Action item:
Starting from the first line below, copy the whole listing exactly.

Task data:
_ _ _

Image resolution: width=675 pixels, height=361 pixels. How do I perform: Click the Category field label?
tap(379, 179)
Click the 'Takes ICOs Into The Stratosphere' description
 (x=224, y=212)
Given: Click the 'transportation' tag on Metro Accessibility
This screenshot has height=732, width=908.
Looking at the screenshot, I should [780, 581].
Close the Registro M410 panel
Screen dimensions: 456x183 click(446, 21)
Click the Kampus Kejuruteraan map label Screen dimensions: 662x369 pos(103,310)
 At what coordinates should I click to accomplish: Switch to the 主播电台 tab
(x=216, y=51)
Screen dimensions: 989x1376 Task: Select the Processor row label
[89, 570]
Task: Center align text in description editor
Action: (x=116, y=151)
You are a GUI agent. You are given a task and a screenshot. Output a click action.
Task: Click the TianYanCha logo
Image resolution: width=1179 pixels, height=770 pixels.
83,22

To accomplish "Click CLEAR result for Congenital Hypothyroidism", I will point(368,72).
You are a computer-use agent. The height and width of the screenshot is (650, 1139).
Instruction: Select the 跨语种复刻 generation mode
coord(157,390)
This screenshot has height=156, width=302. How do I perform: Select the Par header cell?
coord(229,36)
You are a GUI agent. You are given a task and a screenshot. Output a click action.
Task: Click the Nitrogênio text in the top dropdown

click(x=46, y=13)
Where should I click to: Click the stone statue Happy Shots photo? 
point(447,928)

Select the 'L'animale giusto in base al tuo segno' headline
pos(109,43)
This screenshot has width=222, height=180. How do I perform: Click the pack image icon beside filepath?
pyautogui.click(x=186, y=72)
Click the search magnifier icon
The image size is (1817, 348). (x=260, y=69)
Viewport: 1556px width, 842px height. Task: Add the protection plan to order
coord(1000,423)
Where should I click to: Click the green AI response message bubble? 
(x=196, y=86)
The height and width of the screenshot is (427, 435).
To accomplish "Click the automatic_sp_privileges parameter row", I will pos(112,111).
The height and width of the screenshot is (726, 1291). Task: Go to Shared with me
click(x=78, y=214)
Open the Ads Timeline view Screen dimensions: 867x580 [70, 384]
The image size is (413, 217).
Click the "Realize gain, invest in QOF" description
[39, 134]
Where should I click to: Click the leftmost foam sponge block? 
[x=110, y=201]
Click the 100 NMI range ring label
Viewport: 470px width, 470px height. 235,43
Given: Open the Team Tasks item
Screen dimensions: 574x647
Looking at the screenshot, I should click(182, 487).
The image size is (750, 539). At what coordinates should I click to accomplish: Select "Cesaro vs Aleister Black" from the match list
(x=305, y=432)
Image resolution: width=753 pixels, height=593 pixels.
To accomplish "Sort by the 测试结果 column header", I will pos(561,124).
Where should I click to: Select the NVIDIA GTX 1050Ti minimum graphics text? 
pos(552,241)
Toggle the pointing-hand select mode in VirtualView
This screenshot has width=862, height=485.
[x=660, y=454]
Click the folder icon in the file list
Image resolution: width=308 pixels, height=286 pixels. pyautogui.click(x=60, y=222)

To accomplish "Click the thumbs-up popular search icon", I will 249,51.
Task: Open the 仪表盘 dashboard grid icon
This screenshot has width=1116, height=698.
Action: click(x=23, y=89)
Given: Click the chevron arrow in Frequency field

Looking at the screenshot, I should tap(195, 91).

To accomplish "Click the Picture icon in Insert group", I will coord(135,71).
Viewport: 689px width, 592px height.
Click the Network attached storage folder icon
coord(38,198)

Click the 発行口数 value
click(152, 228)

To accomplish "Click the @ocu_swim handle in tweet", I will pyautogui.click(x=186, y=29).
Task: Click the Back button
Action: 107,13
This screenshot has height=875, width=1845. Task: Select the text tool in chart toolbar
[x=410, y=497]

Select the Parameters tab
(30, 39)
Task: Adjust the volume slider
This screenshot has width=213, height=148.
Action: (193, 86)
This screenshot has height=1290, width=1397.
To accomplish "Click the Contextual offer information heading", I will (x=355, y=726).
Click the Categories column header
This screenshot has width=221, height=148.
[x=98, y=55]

_ _ _

Solved problem:
Image resolution: width=675 pixels, height=361 pixels. How do I perform: Click the Category field label?
tap(379, 179)
Click the 'Takes ICOs Into The Stratosphere' description
 (x=224, y=212)
Given: Click the 'transportation' tag on Metro Accessibility
This screenshot has height=732, width=908.
Looking at the screenshot, I should [780, 581].
Close the Registro M410 panel
Screen dimensions: 456x183 click(446, 21)
Click the Kampus Kejuruteraan map label Screen dimensions: 662x369 pos(103,310)
 At what coordinates should I click to accomplish: Switch to the 主播电台 tab
(x=216, y=51)
Screen dimensions: 989x1376 Task: Select the Processor row label
[89, 570]
Task: Center align text in description editor
Action: (x=116, y=151)
You are a GUI agent. You are given a task and a screenshot. Output a click action.
Task: Click the TianYanCha logo
Image resolution: width=1179 pixels, height=770 pixels.
83,22

To accomplish "Click CLEAR result for Congenital Hypothyroidism", I will point(368,72).
You are a computer-use agent. The height and width of the screenshot is (650, 1139).
Instruction: Select the 跨语种复刻 generation mode
coord(157,390)
This screenshot has height=156, width=302. How do I perform: Select the Par header cell?
coord(229,36)
You are a GUI agent. You are given a task and a screenshot. Output a click action.
Task: Click the Nitrogênio text in the top dropdown

click(x=46, y=13)
Where should I click to: Click the stone statue Happy Shots photo? 
point(447,928)

Select the 'L'animale giusto in base al tuo segno' headline
pos(109,43)
This screenshot has width=222, height=180. How do I perform: Click the pack image icon beside filepath?
pyautogui.click(x=186, y=72)
Click the search magnifier icon
The image size is (1817, 348). (x=260, y=69)
Viewport: 1556px width, 842px height. Task: Add the protection plan to order
coord(1000,423)
Where should I click to: Click the green AI response message bubble? 
(x=196, y=86)
The height and width of the screenshot is (427, 435).
To accomplish "Click the automatic_sp_privileges parameter row", I will pos(112,111).
The height and width of the screenshot is (726, 1291). Task: Go to Shared with me
click(x=78, y=214)
Open the Ads Timeline view Screen dimensions: 867x580 [70, 384]
The image size is (413, 217).
Click the "Realize gain, invest in QOF" description
[39, 134]
Where should I click to: Click the leftmost foam sponge block? 
[x=110, y=201]
Click the 100 NMI range ring label
Viewport: 470px width, 470px height. 235,43
Given: Open the Team Tasks item
Screen dimensions: 574x647
Looking at the screenshot, I should click(182, 487).
The image size is (750, 539). At what coordinates should I click to accomplish: Select "Cesaro vs Aleister Black" from the match list
(x=305, y=432)
Image resolution: width=753 pixels, height=593 pixels.
To accomplish "Sort by the 测试结果 column header", I will pos(561,124).
Where should I click to: Select the NVIDIA GTX 1050Ti minimum graphics text? 
pos(552,241)
Toggle the pointing-hand select mode in VirtualView
This screenshot has width=862, height=485.
[x=660, y=454]
Click the folder icon in the file list
Image resolution: width=308 pixels, height=286 pixels. pyautogui.click(x=60, y=222)

To accomplish "Click the thumbs-up popular search icon", I will 249,51.
Task: Open the 仪表盘 dashboard grid icon
This screenshot has width=1116, height=698.
Action: click(x=23, y=89)
Given: Click the chevron arrow in Frequency field

Looking at the screenshot, I should tap(195, 91).

To accomplish "Click the Picture icon in Insert group", I will coord(135,71).
Viewport: 689px width, 592px height.
Click the Network attached storage folder icon
coord(38,198)

Click the 発行口数 value
click(152, 228)

To accomplish "Click the @ocu_swim handle in tweet", I will pyautogui.click(x=186, y=29).
Task: Click the Back button
Action: 107,13
This screenshot has height=875, width=1845. Task: Select the text tool in chart toolbar
[x=410, y=497]

Select the Parameters tab
(30, 39)
Task: Adjust the volume slider
This screenshot has width=213, height=148.
Action: (193, 86)
This screenshot has height=1290, width=1397.
To accomplish "Click the Contextual offer information heading", I will (x=355, y=726).
Click the Categories column header
This screenshot has width=221, height=148.
[x=98, y=55]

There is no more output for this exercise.